Task directions »
Copy word for word, please, the lines of the entries below running from the one containing "Viewport: 1164px width, 1022px height." to the one containing "has width=1194, height=781.", both ends included.

Pixel coordinate grounding data

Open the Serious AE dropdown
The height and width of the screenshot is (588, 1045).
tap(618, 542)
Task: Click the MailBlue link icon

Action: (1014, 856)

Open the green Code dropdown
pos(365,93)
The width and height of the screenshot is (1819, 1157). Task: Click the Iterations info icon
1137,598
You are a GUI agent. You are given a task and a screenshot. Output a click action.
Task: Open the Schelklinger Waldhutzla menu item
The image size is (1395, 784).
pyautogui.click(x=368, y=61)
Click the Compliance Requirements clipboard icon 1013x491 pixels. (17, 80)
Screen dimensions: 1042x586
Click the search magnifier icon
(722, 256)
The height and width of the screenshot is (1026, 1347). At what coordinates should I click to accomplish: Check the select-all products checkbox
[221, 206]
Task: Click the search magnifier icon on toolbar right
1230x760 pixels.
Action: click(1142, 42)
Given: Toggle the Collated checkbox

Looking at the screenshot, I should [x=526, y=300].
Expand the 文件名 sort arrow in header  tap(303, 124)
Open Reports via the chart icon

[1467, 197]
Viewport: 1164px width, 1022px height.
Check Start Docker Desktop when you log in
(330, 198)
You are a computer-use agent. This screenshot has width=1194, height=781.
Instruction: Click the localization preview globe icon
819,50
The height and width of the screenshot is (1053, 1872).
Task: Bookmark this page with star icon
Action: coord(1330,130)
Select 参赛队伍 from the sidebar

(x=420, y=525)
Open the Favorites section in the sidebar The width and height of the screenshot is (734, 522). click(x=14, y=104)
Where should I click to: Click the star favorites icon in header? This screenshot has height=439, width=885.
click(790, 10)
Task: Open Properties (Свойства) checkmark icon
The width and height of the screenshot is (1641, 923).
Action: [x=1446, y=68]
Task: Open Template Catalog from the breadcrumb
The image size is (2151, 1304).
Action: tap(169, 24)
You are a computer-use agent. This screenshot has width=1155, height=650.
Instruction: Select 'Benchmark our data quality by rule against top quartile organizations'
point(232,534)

Answer »
Viewport: 1164px width, 1022px height.
Check Start Docker Desktop when you log in
(330, 198)
You are a computer-use agent. This screenshot has width=1194, height=781.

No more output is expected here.